Namun, tentu tidak mudah mengembalikan permainan tradisional di era digital. Masalah ruang publik yang terbatas, polusi kota, hingga stigma bahwa permainan tradisional itu kuno, menjadi tantangan tersendiri.
Tapi bukan berarti mustahil. Permainan tradisional bisa dikemas ulang agar relevan dengan zaman. Misalnya, kampus bekerja sama dengan komunitas budaya untuk mengadakan “Pekan Momore” di ruang publik, atau pemerintah kota menyiapkan ruang terbuka hijau untuk anak-anak bermain.
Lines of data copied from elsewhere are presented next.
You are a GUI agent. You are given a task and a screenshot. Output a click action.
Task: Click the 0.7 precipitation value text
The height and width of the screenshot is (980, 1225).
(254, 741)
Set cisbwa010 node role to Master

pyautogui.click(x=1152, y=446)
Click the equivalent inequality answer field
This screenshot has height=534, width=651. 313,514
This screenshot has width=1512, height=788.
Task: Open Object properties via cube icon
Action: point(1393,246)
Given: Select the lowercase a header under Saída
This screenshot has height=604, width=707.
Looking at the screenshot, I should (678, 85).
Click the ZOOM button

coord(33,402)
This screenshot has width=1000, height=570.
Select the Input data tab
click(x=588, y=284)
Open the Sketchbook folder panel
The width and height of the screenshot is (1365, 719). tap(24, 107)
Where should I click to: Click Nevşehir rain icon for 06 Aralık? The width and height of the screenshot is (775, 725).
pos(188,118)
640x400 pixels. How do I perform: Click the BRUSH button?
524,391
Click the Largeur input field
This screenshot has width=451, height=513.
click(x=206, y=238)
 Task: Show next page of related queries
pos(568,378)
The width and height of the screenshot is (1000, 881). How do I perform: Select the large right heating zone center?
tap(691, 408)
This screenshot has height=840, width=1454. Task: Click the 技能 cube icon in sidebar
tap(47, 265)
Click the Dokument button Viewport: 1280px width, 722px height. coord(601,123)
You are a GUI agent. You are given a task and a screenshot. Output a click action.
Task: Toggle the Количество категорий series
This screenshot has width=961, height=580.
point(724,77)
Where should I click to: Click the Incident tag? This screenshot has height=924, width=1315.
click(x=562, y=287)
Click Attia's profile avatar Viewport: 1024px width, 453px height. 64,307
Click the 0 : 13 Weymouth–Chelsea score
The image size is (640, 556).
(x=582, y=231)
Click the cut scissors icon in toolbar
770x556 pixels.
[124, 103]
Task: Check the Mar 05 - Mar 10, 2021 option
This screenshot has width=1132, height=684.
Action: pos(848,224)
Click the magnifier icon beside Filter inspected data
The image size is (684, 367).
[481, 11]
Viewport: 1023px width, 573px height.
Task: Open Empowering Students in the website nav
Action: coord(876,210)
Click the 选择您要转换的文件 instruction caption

Sekolah juga dapat menjadikannya ekstrakurikuler, agar anak-anak terbiasa bermain sekaligus belajar bergerak. Ketika orang tua ikut terlibat—mengenang masa kecil dengan mengajak anaknya bermain gobak sodor di rumah—maka benang tradisi itu bisa tersambung kembali.
Gerakan ini bukan semata nostalgia. Ini soal kesehatan, produktivitas, dan masa depan generasi. Bonus demografi yang kerap dibanggakan tidak akan ada artinya bila anak muda sakit-sakitan sejak dini.
Intervensi murah meriah seperti bermain engklek atau lompat tali, bisa menjadi pondasi bagi bangsa yang sehat. Kita tidak mungkin melarang anak menyentuh gawai, tetapi kita bisa menyeimbangkannya dengan aktivitas fisik yang menyenangkan.
Permainan tradisional adalah warisan yang relevan: sehat, ramah lingkungan, murah, dan mempererat ikatan sosial. Mengajak anak-anak kembali bergerak bukanlah kemunduran, melainkan cara paling manusiawi untuk melindungi masa depan mereka.
Bergerak itu baik, dan permainan tradisional memberi alasan yang indah untuk melakukannya.